Suicidal Empathy and Big Pharma Funding

    February 13, 2026 – Robert Carter

     With the 1987 FDA approval of Prozac, Big Pharma launched a relentless marketing campaign for their breakthrough miracle SSRI that would solve anyone’s emotional distress. TV ads, magazine ads, doctor’s office white papers, and seminars all over the place were used to promote the wonders of Prozac and other new psychiatric drugs. Prozac was everywhere, even on the cover of Time magazine.

     Now Big Pharma just needed more customers so they could really make some money off this thing.

     A much more covert marketing campaign was put into place to convince Americans just how many of us were mentally ill. Questionnaires were suddenly being filled out at every general practitioner’s office visit and at every pediatrician’s office around the country. Articles then began appearing by prominent academics touting the epidemic of mental illness in the country.

     Politicians were soon persuaded – by healthy campaign donations: Biden alone received $9 million from Big Pharma – to introduce legislation that would fund treatment for all these poor souls who suddenly had been discovered and who now needed mental help.
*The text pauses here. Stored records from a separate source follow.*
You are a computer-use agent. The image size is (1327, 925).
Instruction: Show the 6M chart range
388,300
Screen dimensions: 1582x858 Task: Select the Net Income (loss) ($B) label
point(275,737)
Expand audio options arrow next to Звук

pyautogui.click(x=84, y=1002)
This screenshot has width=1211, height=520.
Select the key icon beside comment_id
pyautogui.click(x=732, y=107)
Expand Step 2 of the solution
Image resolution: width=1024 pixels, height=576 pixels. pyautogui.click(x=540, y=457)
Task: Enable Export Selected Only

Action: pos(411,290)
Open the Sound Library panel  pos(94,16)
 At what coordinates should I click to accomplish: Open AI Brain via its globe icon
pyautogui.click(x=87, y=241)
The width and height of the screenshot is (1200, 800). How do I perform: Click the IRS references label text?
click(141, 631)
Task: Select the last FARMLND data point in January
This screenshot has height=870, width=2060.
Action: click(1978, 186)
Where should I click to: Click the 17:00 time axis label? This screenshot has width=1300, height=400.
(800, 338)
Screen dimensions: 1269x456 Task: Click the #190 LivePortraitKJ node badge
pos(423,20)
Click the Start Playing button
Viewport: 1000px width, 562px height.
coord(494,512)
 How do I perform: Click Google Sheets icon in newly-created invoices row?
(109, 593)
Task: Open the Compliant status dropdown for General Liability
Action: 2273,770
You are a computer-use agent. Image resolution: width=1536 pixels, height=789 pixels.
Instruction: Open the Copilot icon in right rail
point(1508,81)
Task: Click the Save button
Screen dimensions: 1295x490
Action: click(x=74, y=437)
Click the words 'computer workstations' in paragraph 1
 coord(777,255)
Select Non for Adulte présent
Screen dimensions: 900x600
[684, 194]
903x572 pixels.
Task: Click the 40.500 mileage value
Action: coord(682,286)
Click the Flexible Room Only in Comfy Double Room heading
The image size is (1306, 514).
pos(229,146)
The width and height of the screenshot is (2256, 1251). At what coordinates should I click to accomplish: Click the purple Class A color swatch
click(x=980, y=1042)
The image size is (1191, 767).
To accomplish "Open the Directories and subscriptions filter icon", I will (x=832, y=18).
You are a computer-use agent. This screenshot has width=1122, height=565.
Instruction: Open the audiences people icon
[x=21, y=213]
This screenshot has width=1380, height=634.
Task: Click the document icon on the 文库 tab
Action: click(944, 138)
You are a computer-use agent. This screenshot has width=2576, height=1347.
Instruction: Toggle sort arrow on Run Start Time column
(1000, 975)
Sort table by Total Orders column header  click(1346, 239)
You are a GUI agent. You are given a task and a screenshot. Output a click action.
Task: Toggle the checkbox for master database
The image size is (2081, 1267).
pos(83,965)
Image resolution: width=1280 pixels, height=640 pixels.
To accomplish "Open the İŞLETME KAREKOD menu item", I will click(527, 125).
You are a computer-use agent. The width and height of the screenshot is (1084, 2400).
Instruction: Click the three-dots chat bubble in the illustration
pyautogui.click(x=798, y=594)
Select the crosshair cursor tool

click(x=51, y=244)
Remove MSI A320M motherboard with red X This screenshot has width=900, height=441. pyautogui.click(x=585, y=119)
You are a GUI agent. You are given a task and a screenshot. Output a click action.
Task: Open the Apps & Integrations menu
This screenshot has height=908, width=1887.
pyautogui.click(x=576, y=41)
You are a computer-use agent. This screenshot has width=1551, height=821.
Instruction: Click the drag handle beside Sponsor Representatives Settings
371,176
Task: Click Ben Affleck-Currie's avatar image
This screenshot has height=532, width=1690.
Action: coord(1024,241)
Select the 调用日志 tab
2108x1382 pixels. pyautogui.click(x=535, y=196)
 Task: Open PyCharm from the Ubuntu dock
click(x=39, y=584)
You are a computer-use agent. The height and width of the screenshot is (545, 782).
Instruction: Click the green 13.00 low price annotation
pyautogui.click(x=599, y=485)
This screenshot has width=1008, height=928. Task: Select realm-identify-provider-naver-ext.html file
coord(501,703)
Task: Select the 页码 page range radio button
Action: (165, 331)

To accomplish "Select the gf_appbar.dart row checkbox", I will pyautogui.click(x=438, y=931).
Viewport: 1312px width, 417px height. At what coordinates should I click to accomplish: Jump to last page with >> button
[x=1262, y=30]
     Remember: community surveys done in the 1930s and 1940s showed that less than one in a thousand Americans experienced any depression, per Charlotte Silverman’s 1968 book, The Epidemiology of Depression. And that was during the time of two world wars and one Great Depression.

     Today Big Pharma’s underground marketing team is putting out into the public and government eye the fact that there are now too few psychiatric beds in America which can be used to house this growing population of mentally ill. It would be cruel – no…it is now already cruel – not to be doing something to help these poor souls.

     So, there is now a bill before the U.S. Congress that would eliminate the exclusion of psychiatric hospitals from receiving Medicaid payments and increase the age range of patients there eligible for them. The Treatment Advocacy Center and the National Alliance on Mental Illness (predominantly funded by big Pharma) are lobbying heavily for its passage.

     It turns out, however, that only the number of government-owned psychiatric beds has declined — from 64 percent to 48 percent — from 2011 to 2023. The number of independent psychiatric facility beds, owned by for-profit chains, has grown 27 percent in that same time period.

     Those are the beds that the removal of the Medicaid payment exclusion bill would now let the government to fund.

     Surprise, surprise.

     Gad Saad’s “suicidal empathy” has a new application here. By convincing politicians to increase funding for the “mentally ill,” a whole new population of the innocent and vulnerable can be made a highly profitable market for Big Pharma and for private psychiatric facilities.

     This suicidal empathy will have the exact opposite effect empathy is supposed to have. Another population will be added to those 43,000,000 millions now taking antidepressants even though they don’t really need them, but who cannot easily wean themselves from.